James H. Black, III, MD, FACS
Johns Hopkins School of Medicine
The EJ Wylie Traveling Fellowship was conducted between July 2012 and July 2013. The purpose of the fellowship was to meet European colleagues who had a clinical and scientific interest in the management of patients who have connective tissue disorders (CTD) with vascular manifestations. Via such introductions, novel research and clinical paradigms could be designed and considered. Furthermore, given the relative rarity of CTD, sharing our collective experiences would allow us to gain the insight to challenge some of the conventional wisdom in the clinical realm.
The management of CTD has progressed remarkably and my EJ Wylie Traveling Fellowship demonstrated the significant progress that USA and European groups have made through diligent research. Indeed, the prior conventions that genetic disorders imply a constitutional weakness of arterial structures in CTD cast a long shadow over the field until recently. There is growing evidence that elastin and collagen fiber maintenance is a life-long process with many potential mechanisms for improvement. In this spirit, I sought some of the best opportunities for professional interchange.

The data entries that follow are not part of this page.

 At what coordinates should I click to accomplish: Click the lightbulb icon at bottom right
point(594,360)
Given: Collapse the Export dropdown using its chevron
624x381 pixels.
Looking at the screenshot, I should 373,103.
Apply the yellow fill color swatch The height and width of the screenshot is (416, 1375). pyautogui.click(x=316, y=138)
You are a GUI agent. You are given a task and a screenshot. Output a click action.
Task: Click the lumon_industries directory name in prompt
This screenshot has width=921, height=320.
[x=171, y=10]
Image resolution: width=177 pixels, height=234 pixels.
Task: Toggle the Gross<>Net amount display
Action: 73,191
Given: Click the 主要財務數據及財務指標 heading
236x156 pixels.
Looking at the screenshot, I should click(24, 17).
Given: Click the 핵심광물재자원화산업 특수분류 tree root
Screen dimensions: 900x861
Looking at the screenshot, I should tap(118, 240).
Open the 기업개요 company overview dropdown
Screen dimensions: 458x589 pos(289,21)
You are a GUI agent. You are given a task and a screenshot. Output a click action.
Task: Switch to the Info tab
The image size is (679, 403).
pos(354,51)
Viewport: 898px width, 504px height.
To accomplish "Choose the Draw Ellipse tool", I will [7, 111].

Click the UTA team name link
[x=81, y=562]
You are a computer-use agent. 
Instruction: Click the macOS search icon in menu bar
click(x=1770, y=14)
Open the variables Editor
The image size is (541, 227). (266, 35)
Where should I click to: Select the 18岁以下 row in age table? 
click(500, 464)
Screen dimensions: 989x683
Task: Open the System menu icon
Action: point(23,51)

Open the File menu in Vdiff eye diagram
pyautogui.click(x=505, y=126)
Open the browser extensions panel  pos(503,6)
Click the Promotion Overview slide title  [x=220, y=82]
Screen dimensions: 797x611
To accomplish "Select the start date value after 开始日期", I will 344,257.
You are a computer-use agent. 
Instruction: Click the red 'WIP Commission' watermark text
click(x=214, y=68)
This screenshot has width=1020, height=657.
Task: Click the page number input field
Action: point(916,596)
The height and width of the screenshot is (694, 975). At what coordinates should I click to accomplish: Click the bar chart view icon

The Fellowship aided my travel to Ghent, Belgium. Often called the “Venice of Northern Europe”, this picturesque city is traversed with canals among its medieval castles, period buildings, and vaulted cathedrals. The city was the host of the First International Symposium of Ehlers-Danlos Syndrome. In this venue, groups from around the world convened to consider the diagnosis, treatment, and knowledge deficiencies of patients with EDS. Indeed, particularly for patients with Vascular Ehlers-Danlos, the agreement among the Symposium was one of clinical desperation for a viable medical option or prophlyaxis.
The Fellowship motivated important interchange to help center the discussion about vascular surgery and it potential to favorably impact not just VEDS, but other CTD as well. I was able to lend my expertise to the discussion of endovascular strategies to address vascular catastrophes as well as introduce the concept of safe elective surgery over the reactionary stance to delay until faced with life threatening ruptures. This contradicts the conventional wisdom in VEDS. As a vascular surgeon, the concepts I have taken in “hypotensive hemostasis” in ruptured aneurysms, can have translation to reducing hemodynamic shear stresses in elective surgery of CTD patients where tissue fragility is a factor in safe surgery.
While I had originally considered a collaborative approach to tissue banking with European colleagues, we have appreciated imaging of vascular structures and surveillance strategies represent a “low hanging fruit” to better identify CTD patients at imminent risk. I have realized via the Fellowship travel, the imaging we as vascular and endovascular surgeons have mastered has the potential for demonstrating untoward anatomy and aneurysm progression in a very deliberate fashion. In a group of physicians I met through the Fellowship, we agreed accuracy of such imaging can be pivotal in decision-making, particularly in the pre-teen and teenage patients where the conventional adult thresholds may be too conservative.
The Fellowship also demonstrated the benefits of centralized systems to address complex genetic diseases. Certainly, the smaller size of EU countries makes the logistical hurdles less cumbersome, but in France, all VEDS patients are referred to Georges Pompidou European Hospital. This allows rapid translational research and clinical trials for effective medical therapies. As a consequence, their team shared my clinical impressions of the lesser numbers of men appreciated with the disorder as people become aware of their VEDS disorder in their 20s and 30s. Whether gonadal hormones play a role in early demise of young men, or female hormones are protective, may have important biological implications - not just for syndromic aneurysms but also degenerative disease.
In summary, the EJ Wylie Traveling Fellowship provided among the best professional experiences of my academic career. Testimony to its success is my growing network of like-minded doctors who manage CTD and the list of questions raised in my mind about how I can improve the diagnosis and treatment of the CTD patient, who at times are among the most challenging and desperate patients we encounter. Without a doubt, both of these benefits of the Fellowship will echo decades into my future career.